11 – FLUSSO. Negli ultimi 2/3 anni è mutata la tipologia di giocatore NBA che arriva in Europa, o meglio: nella lega di eccellenza europea, la Eurolega. Prima erano Europei di ritorno o giocatori nella fase calante della carriera o giocatori giovanissimi. Ora arrivano giocatori nel loro prime: Nunn, Lonnie Walker, Sterling Brown, Elijah Bryant, Carsen Edwards, Stanley Johnson, Admiral Schofield, altri ancora. Indipendentemente dalla riuscita o meno dell’acquisto si tratta di atleti compresi tra 24 e 29 anni. Perché accade? Perché la NBA preferisce tenersi i giovani. Non solo per una questione di futuro, ma anche monetaria: i primi 4 anni di un giocatore (con il rookie contract) sono i meno costosi per la franchigia. Quindi invece di avere a roster Nunn con un certo costo, è preferibile avere una guardia un po’ meno ready-to, ma futuribile e dal costo inferiore: la franchigia così può mantenere il monte–salari più basso e duttile. Questo flusso verrà enfatizzato con la E-NBA, sia per numero che per qualità dei giocatori. E la NBA sarà sempre vincente perché il richiamo degli Hornets (franchigia tra le meno prestigiose) sarà sempre superiore a quello del Real Madrid. Un riferimento esemplare di quello che accadrà in futuro potrebbe essere il percorso di Guerschon Yabusele: NBA – Real – NBA (da giocatore ancora giovane ma molto migliorato).

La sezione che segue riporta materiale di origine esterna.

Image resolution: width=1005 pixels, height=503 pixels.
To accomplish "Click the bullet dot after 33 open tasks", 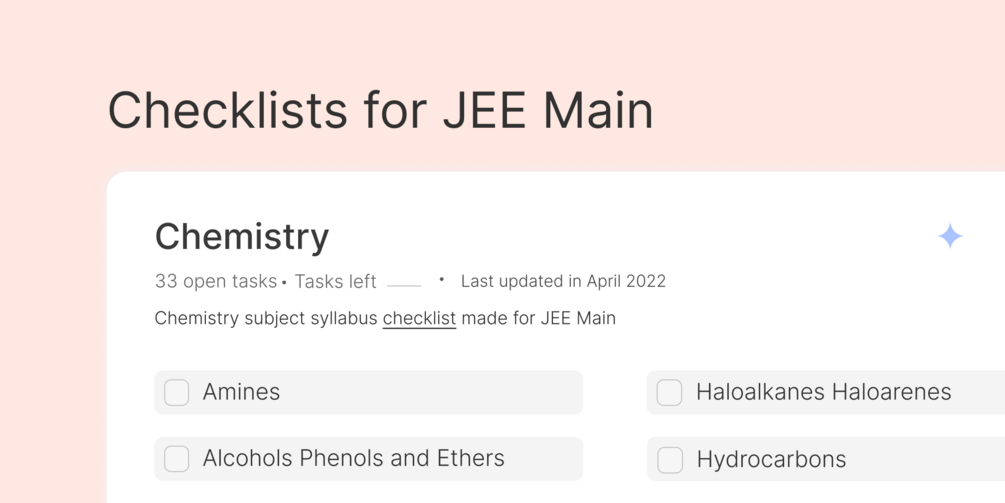I will coord(284,283).
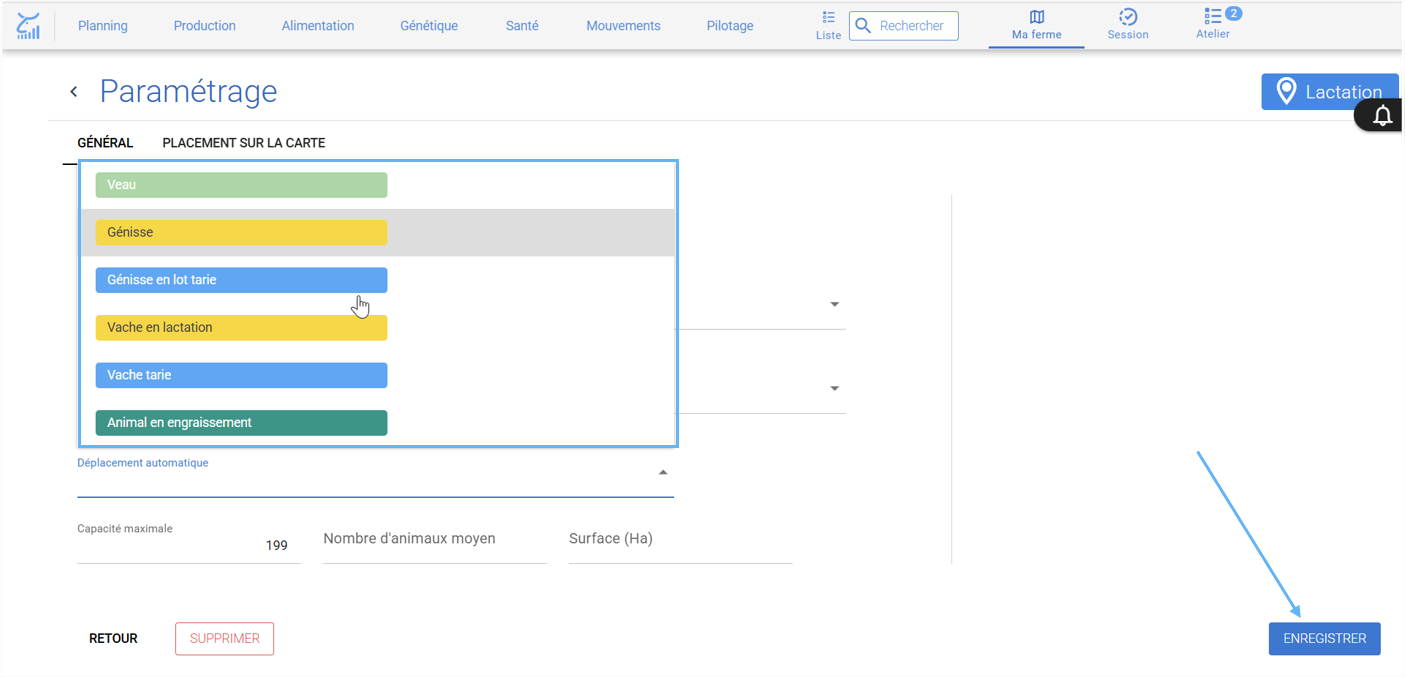The image size is (1405, 677).
Task: Click the Lactation location button
Action: point(1330,92)
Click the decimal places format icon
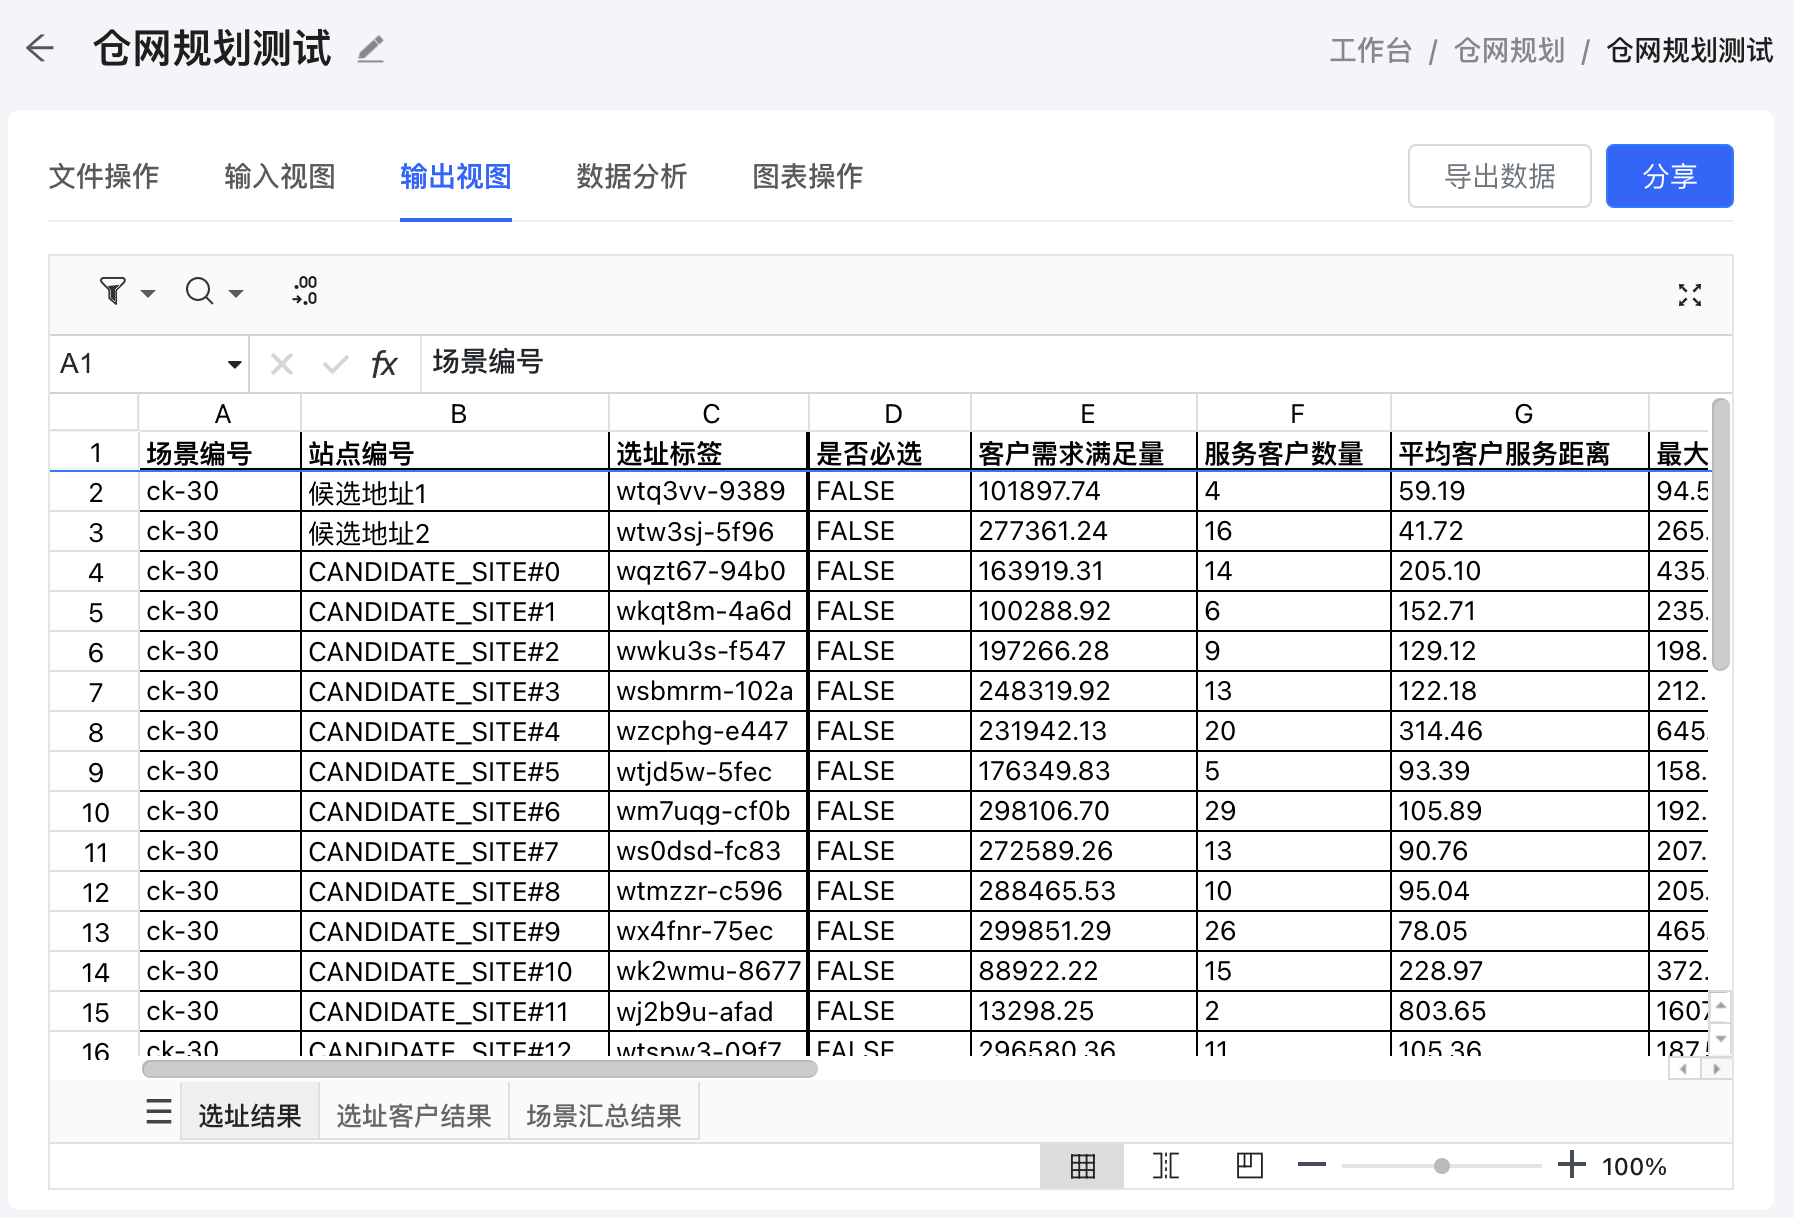The width and height of the screenshot is (1794, 1218). 305,291
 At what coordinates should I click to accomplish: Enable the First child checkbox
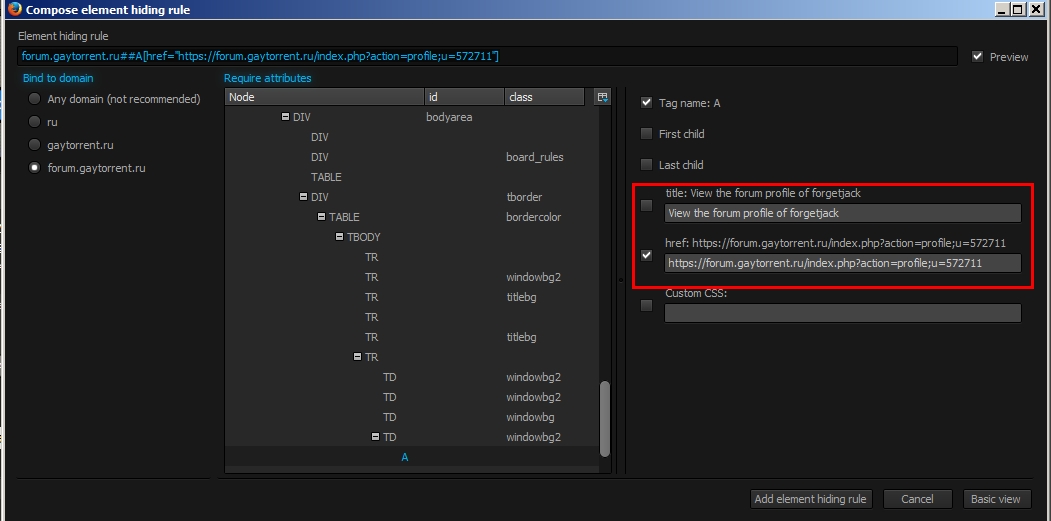point(646,133)
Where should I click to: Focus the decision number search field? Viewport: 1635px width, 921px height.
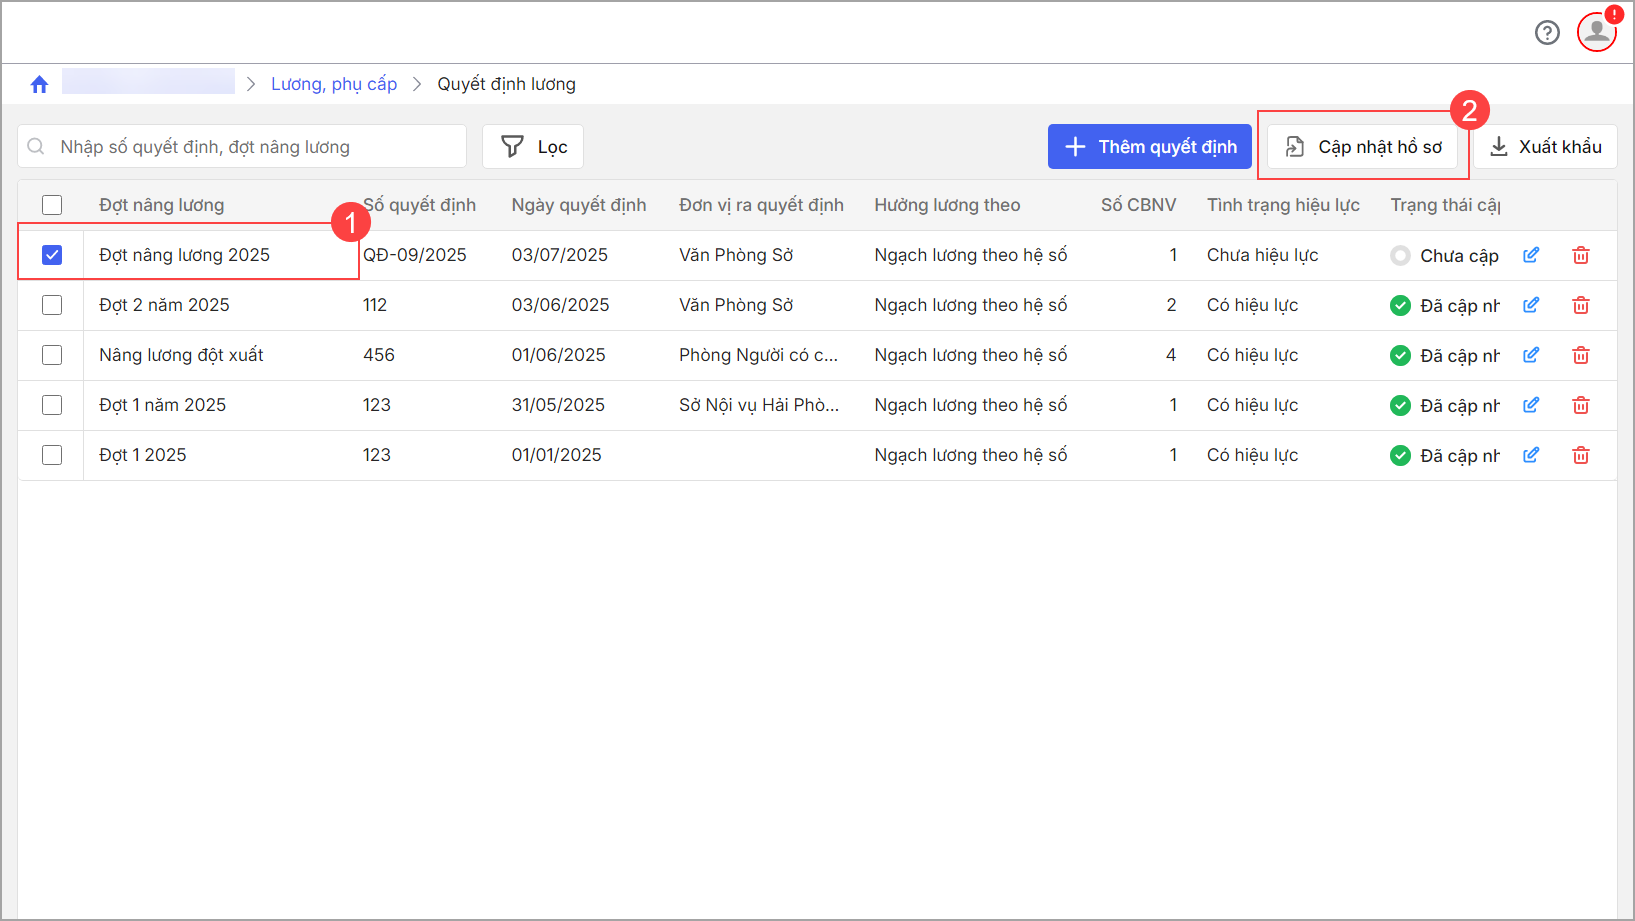click(x=250, y=147)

12 – QUINDI. Una lega in crisi progetta e costruisce e architetta con così profonda lungimiranza? NO. Una lega, con questo tenore di progetti in corso, può dirsi in crisi perché qualche ex allenatore sclera contro il tiro da 3 o per un calo di ascolti compreso tra 9 e 25% (e non ovunque, e non sempre), peraltro compensato da nuovi tipi di contatti? NO. Gli ascolti delle gare in TV Nazionale sono in calo, ma la NBA non è in crisi. Anzi.